LISTED ENTRIES:
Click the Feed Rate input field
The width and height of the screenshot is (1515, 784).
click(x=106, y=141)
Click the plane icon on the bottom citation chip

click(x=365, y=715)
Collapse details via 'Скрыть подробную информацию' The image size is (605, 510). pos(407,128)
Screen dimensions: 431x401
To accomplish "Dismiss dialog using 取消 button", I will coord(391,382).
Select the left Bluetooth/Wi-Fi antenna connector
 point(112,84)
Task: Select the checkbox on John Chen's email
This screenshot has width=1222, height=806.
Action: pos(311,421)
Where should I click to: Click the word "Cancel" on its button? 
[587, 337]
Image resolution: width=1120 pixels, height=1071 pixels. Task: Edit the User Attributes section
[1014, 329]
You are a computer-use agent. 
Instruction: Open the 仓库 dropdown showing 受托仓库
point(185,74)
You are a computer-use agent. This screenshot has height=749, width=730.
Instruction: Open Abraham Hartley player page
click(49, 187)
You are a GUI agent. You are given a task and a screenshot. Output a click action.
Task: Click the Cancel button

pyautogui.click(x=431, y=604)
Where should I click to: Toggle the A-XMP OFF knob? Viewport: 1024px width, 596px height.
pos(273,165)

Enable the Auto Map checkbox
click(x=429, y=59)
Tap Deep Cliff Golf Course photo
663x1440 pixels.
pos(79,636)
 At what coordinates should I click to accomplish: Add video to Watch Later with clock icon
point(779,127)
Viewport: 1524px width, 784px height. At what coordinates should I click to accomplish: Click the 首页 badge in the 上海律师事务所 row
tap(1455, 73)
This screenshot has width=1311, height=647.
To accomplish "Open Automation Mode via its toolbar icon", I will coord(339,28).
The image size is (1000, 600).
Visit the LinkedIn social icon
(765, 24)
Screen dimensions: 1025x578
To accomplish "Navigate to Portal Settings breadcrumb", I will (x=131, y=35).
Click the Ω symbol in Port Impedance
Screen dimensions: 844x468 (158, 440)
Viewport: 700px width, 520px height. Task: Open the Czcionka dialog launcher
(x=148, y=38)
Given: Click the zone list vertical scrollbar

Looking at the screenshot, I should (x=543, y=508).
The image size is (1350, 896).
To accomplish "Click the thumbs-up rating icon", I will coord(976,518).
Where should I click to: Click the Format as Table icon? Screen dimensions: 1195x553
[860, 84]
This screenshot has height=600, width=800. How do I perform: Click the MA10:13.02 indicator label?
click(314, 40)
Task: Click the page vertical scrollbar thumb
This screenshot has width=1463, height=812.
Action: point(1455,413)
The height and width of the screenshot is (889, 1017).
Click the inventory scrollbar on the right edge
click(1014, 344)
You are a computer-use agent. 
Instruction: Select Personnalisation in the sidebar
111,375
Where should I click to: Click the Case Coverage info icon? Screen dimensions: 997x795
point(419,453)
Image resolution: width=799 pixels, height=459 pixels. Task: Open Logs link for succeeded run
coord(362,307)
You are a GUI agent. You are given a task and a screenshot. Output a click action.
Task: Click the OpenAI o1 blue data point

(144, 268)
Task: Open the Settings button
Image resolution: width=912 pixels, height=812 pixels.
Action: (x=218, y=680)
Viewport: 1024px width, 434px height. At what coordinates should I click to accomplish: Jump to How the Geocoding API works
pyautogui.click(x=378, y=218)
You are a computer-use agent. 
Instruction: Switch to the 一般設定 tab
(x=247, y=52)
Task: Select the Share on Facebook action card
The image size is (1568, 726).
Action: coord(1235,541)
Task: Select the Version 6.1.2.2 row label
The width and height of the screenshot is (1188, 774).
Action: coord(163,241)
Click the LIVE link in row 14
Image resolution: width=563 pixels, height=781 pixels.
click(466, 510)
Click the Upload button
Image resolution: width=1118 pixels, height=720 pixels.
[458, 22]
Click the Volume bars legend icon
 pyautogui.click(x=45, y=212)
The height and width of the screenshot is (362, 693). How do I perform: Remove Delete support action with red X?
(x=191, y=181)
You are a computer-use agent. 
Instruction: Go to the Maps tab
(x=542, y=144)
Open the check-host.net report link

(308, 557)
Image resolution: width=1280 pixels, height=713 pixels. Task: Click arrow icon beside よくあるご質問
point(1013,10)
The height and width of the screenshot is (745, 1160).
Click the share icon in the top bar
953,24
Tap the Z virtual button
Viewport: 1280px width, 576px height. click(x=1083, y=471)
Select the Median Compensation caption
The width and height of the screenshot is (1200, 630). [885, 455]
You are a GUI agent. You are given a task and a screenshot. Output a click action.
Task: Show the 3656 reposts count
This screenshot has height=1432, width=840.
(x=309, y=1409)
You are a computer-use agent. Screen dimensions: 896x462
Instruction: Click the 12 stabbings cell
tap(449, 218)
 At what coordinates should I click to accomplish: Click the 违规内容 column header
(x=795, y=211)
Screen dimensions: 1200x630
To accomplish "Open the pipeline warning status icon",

TASK DIRECTIONS: Taking the line with "663x1440 pixels." as the first and the line with "Screen dimensions: 1025x578" as the last, retype that stretch of the data above exactly, with no other lines.

SOLUTION TO THIS TASK:
663x1440 pixels.
pos(79,636)
 At what coordinates should I click to accomplish: Add video to Watch Later with clock icon
point(779,127)
Viewport: 1524px width, 784px height. At what coordinates should I click to accomplish: Click the 首页 badge in the 上海律师事务所 row
tap(1455, 73)
This screenshot has width=1311, height=647.
To accomplish "Open Automation Mode via its toolbar icon", I will coord(339,28).
The image size is (1000, 600).
Visit the LinkedIn social icon
(765, 24)
Screen dimensions: 1025x578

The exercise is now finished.